Your goal: Set all the entries down once more, with nothing altered.

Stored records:
Content starts

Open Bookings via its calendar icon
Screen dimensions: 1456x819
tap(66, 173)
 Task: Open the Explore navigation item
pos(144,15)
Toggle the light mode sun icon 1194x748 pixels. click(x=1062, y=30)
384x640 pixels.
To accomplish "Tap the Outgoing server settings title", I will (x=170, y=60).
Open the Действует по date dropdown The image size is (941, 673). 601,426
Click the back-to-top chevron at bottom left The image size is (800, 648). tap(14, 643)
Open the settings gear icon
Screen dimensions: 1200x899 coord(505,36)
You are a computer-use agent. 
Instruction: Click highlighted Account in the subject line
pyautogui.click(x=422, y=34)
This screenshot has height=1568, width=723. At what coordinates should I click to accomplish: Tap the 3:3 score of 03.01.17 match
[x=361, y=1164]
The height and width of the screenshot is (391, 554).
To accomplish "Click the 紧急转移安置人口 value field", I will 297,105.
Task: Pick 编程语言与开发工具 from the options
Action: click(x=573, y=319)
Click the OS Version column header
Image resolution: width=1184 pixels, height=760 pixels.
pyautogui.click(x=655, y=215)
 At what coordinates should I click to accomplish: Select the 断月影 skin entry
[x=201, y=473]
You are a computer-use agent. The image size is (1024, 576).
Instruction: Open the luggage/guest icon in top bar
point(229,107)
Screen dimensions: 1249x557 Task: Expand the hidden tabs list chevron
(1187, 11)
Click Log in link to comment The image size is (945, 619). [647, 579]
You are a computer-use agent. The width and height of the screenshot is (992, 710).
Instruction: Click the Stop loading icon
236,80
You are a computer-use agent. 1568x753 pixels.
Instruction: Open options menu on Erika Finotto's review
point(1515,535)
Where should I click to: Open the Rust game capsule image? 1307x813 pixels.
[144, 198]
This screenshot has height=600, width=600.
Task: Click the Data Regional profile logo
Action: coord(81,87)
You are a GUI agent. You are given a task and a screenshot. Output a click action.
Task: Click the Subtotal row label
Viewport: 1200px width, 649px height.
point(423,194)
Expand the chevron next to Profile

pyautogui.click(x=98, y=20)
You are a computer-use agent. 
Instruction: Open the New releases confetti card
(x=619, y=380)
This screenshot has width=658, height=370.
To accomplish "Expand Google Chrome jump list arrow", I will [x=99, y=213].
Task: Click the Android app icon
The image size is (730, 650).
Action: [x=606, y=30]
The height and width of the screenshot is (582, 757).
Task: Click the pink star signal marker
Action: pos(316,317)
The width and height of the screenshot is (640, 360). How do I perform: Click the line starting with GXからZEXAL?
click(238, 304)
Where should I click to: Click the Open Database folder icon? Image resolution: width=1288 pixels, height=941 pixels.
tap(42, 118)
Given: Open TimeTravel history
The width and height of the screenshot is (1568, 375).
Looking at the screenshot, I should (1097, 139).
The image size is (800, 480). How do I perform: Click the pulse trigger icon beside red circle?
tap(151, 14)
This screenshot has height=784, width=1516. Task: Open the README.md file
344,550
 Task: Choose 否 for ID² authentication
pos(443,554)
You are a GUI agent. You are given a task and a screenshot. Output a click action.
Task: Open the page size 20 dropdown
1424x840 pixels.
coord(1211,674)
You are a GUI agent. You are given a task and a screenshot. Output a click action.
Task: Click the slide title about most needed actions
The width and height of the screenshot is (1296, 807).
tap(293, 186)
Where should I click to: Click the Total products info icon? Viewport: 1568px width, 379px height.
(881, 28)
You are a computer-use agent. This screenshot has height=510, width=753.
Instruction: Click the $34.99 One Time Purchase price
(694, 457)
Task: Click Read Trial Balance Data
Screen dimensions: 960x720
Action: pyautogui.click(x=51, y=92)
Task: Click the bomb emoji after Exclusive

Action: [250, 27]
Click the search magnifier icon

Content ends

Answer to this exercise:
Open Bookings via its calendar icon
Screen dimensions: 1456x819
tap(66, 173)
 Task: Open the Explore navigation item
pos(144,15)
Toggle the light mode sun icon 1194x748 pixels. click(x=1062, y=30)
384x640 pixels.
To accomplish "Tap the Outgoing server settings title", I will (x=170, y=60).
Open the Действует по date dropdown The image size is (941, 673). 601,426
Click the back-to-top chevron at bottom left The image size is (800, 648). tap(14, 643)
Open the settings gear icon
Screen dimensions: 1200x899 coord(505,36)
You are a computer-use agent. 
Instruction: Click highlighted Account in the subject line
pyautogui.click(x=422, y=34)
This screenshot has height=1568, width=723. At what coordinates should I click to accomplish: Tap the 3:3 score of 03.01.17 match
[x=361, y=1164]
The height and width of the screenshot is (391, 554).
To accomplish "Click the 紧急转移安置人口 value field", I will 297,105.
Task: Pick 编程语言与开发工具 from the options
Action: click(x=573, y=319)
Click the OS Version column header
Image resolution: width=1184 pixels, height=760 pixels.
pyautogui.click(x=655, y=215)
 At what coordinates should I click to accomplish: Select the 断月影 skin entry
[x=201, y=473]
You are a computer-use agent. The image size is (1024, 576).
Instruction: Open the luggage/guest icon in top bar
point(229,107)
Screen dimensions: 1249x557 Task: Expand the hidden tabs list chevron
(1187, 11)
Click Log in link to comment The image size is (945, 619). [647, 579]
You are a computer-use agent. The width and height of the screenshot is (992, 710).
Instruction: Click the Stop loading icon
236,80
You are a computer-use agent. 1568x753 pixels.
Instruction: Open options menu on Erika Finotto's review
point(1515,535)
Where should I click to: Open the Rust game capsule image? 1307x813 pixels.
[144, 198]
This screenshot has height=600, width=600.
Task: Click the Data Regional profile logo
Action: coord(81,87)
You are a GUI agent. You are given a task and a screenshot. Output a click action.
Task: Click the Subtotal row label
Viewport: 1200px width, 649px height.
point(423,194)
Expand the chevron next to Profile

pyautogui.click(x=98, y=20)
You are a computer-use agent. 
Instruction: Open the New releases confetti card
(x=619, y=380)
This screenshot has width=658, height=370.
To accomplish "Expand Google Chrome jump list arrow", I will [x=99, y=213].
Task: Click the Android app icon
The image size is (730, 650).
Action: [x=606, y=30]
The height and width of the screenshot is (582, 757).
Task: Click the pink star signal marker
Action: pos(316,317)
The width and height of the screenshot is (640, 360). How do I perform: Click the line starting with GXからZEXAL?
click(238, 304)
Where should I click to: Click the Open Database folder icon? Image resolution: width=1288 pixels, height=941 pixels.
tap(42, 118)
Given: Open TimeTravel history
The width and height of the screenshot is (1568, 375).
Looking at the screenshot, I should (1097, 139).
The image size is (800, 480). How do I perform: Click the pulse trigger icon beside red circle?
tap(151, 14)
This screenshot has height=784, width=1516. Task: Open the README.md file
344,550
 Task: Choose 否 for ID² authentication
pos(443,554)
You are a GUI agent. You are given a task and a screenshot. Output a click action.
Task: Open the page size 20 dropdown
1424x840 pixels.
coord(1211,674)
You are a GUI agent. You are given a task and a screenshot. Output a click action.
Task: Click the slide title about most needed actions
The width and height of the screenshot is (1296, 807).
tap(293, 186)
Where should I click to: Click the Total products info icon? Viewport: 1568px width, 379px height.
(881, 28)
You are a computer-use agent. This screenshot has height=510, width=753.
Instruction: Click the $34.99 One Time Purchase price
(694, 457)
Task: Click Read Trial Balance Data
Screen dimensions: 960x720
Action: pyautogui.click(x=51, y=92)
Task: Click the bomb emoji after Exclusive

Action: [250, 27]
Click the search magnifier icon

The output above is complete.